Exercise passage: Begin

Michel Dufrénoy's prize for Latin verse brands him as an anachronism condemned to the same uselessness and rejection as his beloved teacher of rhetoric; and Verne's opening chapter joins in a debate that would not be resolved until 1902, when rhetoric was dropped from the curriculum.

Science, too, stood at the center of educational debates under a Second Empire which sought to encourage studies that would orient the young towards careers in useful industry. A degree in letters was more prestigious; but scientific training, the Emperor's Minister of Education asserted, would provide the non-commissioned officers of the industrial army. "Honor the concrete!" Let modern languages replace dead ones, let geography and modern history prepare young minds for contemporary living. Imperial lycées introduced "industrial classes" that did not call for Latin, offered commercial courses, installed laboratories and "electromagnetic apparatus. " By the beginning of the twentieth century more students preferred "modern humanities" to the classics; by 1962 twice as much time was spent on the sciences, three times as much on modern languages, as in the century past. For a long time, however, the numbers involved remained pitifully small. In 1860 the national secondary system taught 35, 000 students; in 1930, 67, 000. Nevertheless, in the end Jules Verne proved right. By 1960 their number had risen to 343, 000—more than double the Academic Credit Union's awesome 157, 000; and only a few years later they passed the half million mark.

Exercise passage: End
Raw data: Begin

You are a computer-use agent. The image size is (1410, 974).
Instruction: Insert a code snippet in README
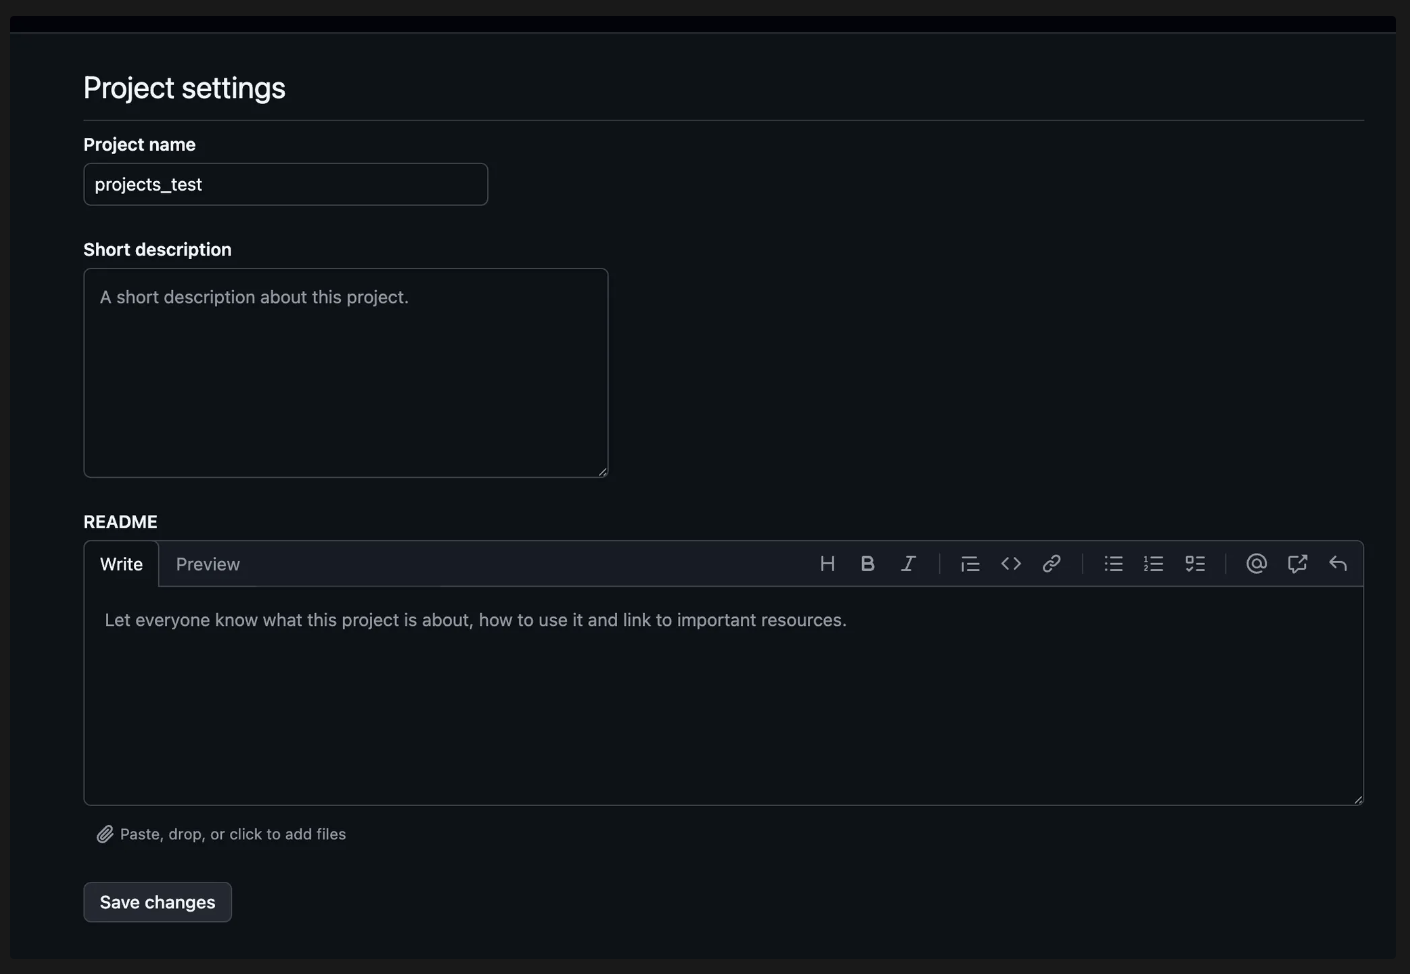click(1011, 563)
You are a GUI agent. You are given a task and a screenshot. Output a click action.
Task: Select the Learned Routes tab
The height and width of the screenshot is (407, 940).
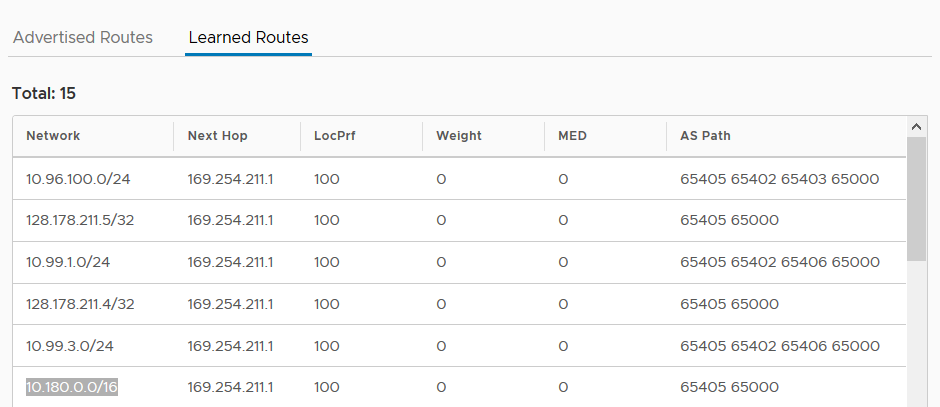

Raw data: End

Task item> Update the passage on French education by replacing "Latin verse" with "Greek verse", then write out the part starting at "Michel Dufrénoy's prize" and ending at "from the curriculum.". Nothing in the material is needed here.

Answer below>
Michel Dufrénoy's prize for Greek verse brands him as an anachronism condemned to the same uselessness and rejection as his beloved teacher of rhetoric; and Verne's opening chapter joins in a debate that would not be resolved until 1902, when rhetoric was dropped from the curriculum.